Ça sentait le caoutchouc dans l’aéroport et il chuintait des semelles. Des gamins de dix ans balayaient la poussière à coups de plumeau, la ramassant dans le creux de la main pour la verser dans un seau. De la main-d’œuvre sans révolte, pour les mégots et les saletés qui traînaient, à genoux. Lentement, à genoux sur l’immensité caoutchoutée. Il passait avec ses bagages. Air France ? Il cherchait du regard dans la cohue moyenne, normale, filtrée de la misère à coups de « Tlicklet ». Il aperçut les quatre comptoirs Air France, là-bas au milieu d’autres comptoirs, qui lui faisaient signe, un signe de retour vers elle. Il avançait sur le sol gommeux, un filet de sueur lui coulait sur le front. Autour de lui, les gens transpiraient aussi et s’éventaient de la main ou avec leur billet d’avion.

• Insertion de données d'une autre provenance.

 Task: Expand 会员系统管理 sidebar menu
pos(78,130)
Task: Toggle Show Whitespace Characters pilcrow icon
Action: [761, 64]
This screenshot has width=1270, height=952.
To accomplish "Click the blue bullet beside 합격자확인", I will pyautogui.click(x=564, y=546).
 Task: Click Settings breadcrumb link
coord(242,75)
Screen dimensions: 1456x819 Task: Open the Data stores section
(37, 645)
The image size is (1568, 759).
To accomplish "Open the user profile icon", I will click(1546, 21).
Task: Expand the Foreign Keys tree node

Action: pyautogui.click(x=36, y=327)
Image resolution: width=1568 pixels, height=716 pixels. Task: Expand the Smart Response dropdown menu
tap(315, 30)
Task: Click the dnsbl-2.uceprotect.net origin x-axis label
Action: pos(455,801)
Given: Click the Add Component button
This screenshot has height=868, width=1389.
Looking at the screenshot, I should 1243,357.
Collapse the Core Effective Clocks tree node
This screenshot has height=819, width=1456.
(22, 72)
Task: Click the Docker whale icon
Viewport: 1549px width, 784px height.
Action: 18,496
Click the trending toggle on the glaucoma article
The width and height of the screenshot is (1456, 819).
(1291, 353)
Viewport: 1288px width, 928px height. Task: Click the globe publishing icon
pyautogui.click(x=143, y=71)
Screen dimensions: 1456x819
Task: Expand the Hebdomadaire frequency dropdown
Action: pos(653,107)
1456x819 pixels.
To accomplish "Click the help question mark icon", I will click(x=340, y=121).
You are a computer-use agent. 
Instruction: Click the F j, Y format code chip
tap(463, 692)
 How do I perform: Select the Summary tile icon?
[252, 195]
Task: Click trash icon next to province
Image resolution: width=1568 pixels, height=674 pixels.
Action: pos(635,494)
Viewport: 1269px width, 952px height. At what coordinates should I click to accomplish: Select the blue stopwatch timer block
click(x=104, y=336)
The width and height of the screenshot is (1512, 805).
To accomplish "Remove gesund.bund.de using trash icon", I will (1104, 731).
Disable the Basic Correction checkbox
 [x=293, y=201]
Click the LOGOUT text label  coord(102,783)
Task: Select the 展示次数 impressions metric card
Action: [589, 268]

Par endroits, au plafond, de gros ventilateurs mécaniques brassaient l’air et expiraient une fraîcheur à travers laquelle on passait en fermant les yeux. Il arriva aux comptoirs Air France. Encore fermés et vides. Bon, c’était plutôt bien, il serait le premier à l’enregistrement. Il était vraiment en avance. Son vol partait à 1h45 du matin.

 

Tandis qu’il posait ses bagages au pied du comptoir, devant le tapis roulant encore immobile, son regard tomba sur une petite enseigne posée au sol sur un trépied. Et elle disait : « Air France passengers, please proceed to the security check before registration ». Ah, il fallait donc faire contrôler ses bagages aux rayons X avant l’enregistrement ? Bon. Il avait bien fait d’arriver tôt du coup. Il reprit son cartable et sa valise, scrutant autour de lui, à la recherche des machines à rayons X, les détecteurs à langue noire qui avalaient les bagages d’un côté sous le regard passif d’un préposé, avant de les recracher par un anus identique à la bouche. Il cherchait, vers le fond de l’aéroport, du côté des douanes et des contrôles de passeports. Il n’y avait rien. Pas de rayons X. Un soupir de contrariété fila sur ses lèvres. Quand soudain il les aperçut. Elles étaient là les machines à rayons X, juste devant ses yeux, éparpillées un peu partout, à droite, à gauche. Sans aucun ordre. Mais qu’est-ce qu’elles foutaient là, disposées n’importe comment, disséminées devant les guichets, près des comptoirs de change, en face du poste de police. Sans aucun ordre.